The RoboSense Backdrop
Rivian has so far described its LiDAR partner only as “undisclosed.”
Multiple indicators throughout 2025 and early 2026 pointed to RoboSense as the supplier — the world’s largest automotive LiDAR supplier by installations and the holder of a 33.5% global market share in 2024, according to Gasgoo Research Institute.
RoboSense disclosed in April 2025 that it had partnered with “a leading emerging automaker in North America” and a “North American new energy vehicle brand.”
A subsequent August infographic listed eight top OEM customers, describing one as a “global top-tier EV pickup brand vehicle OEM.”
Rivian’s profile fit the descriptions, and EV knows that the LiDAR units set to equip the R2 later this year are RoboSense.
However, a Rivian spokesperson denied the relationship to EV in late March, days after RoboSense’s annual filing referred to one of its design win customers as “a leading global manufacturer of SUVs and trucks.”
“While I don’t know what company RoboSense was referring to, it is not Rivian,” the spokesperson said in a statement at the time.
Crucially, RoboSense is not currently named on the Pentagon’s Section 1260H list — unlike Hesai.
That gives Rivian some near-term cover for shipping the first LiDAR-equipped R2 units, but no guarantee on the medium term.
Scaringe’s Tuesday comments to Reuters offer a structural answer to the regulatory uncertainty.

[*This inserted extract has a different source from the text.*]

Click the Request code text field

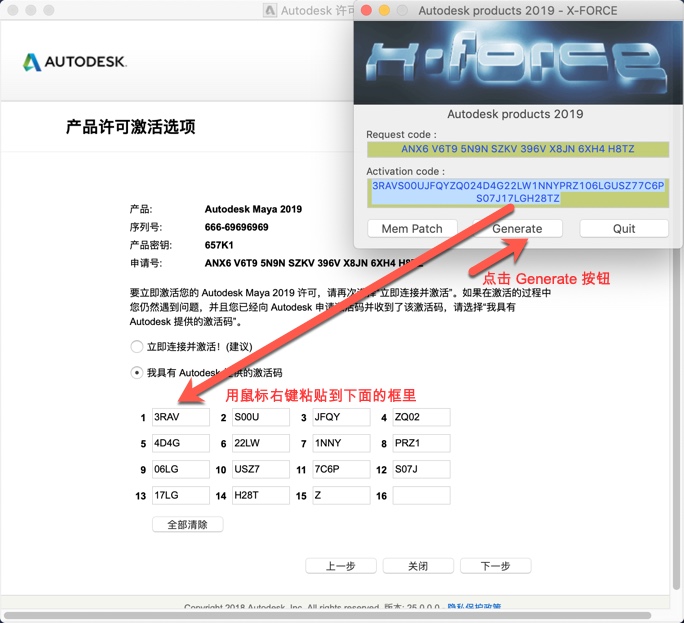(517, 149)
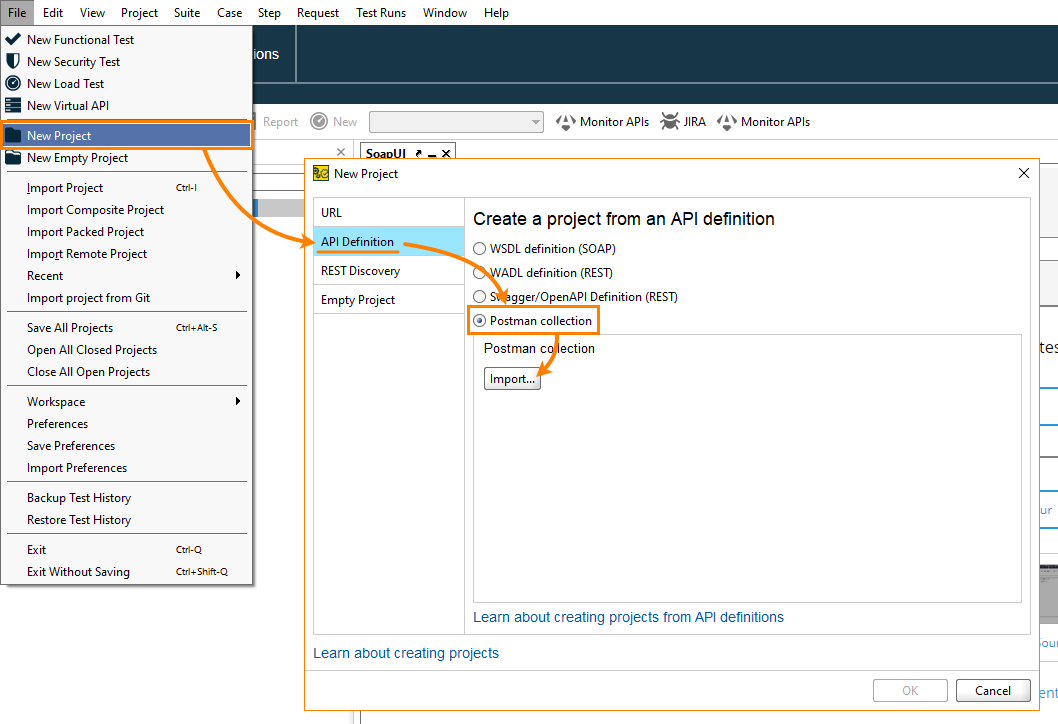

A vertically integrated manufacturing arrangement — where the Chinese technology is licensed and the sensor is built on US soil — would mean Rivian is technically not a direct customer of any Chinese supplier, even if Chinese intellectual property sits inside the device.
It would also insulate the R2 program from any future expansion of the Pentagon list or further Congressional action.
Tied to the In-House Silicon Push
The LiDAR move fits a broader vertical-integration strategy that Rivian detailed at the Palo Alto Autonomy and AI Day in December.
The company unveiled the Rivian Autonomy Processor 1, or RAP1 — a custom 5-nanometer chip manufactured by Taiwan Semiconductor Manufacturing Company that delivers 1,600 sparse INT8 trillion operations per second.
Two RAP1 chips will sit inside the third-generation Autonomy Compute Module, which will ship on R2 vehicles starting in late 2026 alongside the LiDAR sensor.
The Gen 3 sensor stack includes 11 cameras, five radars, and one LiDAR unit.
Scaringe told Reuters that Rivian is committing “many hundreds of millions of dollars” to its custom chip program.
“It’s not like you invest a few hundred million dollars and it’s done,” the CEO said.
“We’ve built a team. That team is going to continue to develop future versions of the platform.”
Rivian plans to release a new chip “every couple of years,” according to Scaringe, with RAP-2 and RAP-3 successors built on “more powerful” chip technology than the 5-nanometer process used for RAP1.
A Cost Equation
Scaringe spent much of 2025 publicly highlighting the dramatic decline in LiDAR costs, telling The Verge’s Decoder podcast and Business Insider that prices had fallen from “tens of thousands of dollars” to “a couple of hundred bucks.”
That collapse has been driven almost entirely by Chinese manufacturers.
RoboSense reported its first-ever profitable quarter in the final three months of 2025, posting net income of 103.7 million yuan as robotics LiDAR shipments surged more than twenty-fivefold.
The Shenzhen-based company also disclosed that average sensor prices nearly halved in a single year.
For Rivian, keeping LiDAR cost under control is essential to the R2’s economics.
The R2 Performance starts at $57,990 with a Launch Package, but Rivian has long positioned the entry-level $45,000 Standard variant — now expected only in late 2027 — as the centrepiece of its mass-market strategy.
Scaringe told CNBC in February that the $45,000 target is non-negotiable.
“The top-line number, the starting price of $45,000, has to be achieved. And we have to do it profitably,” he said at the time.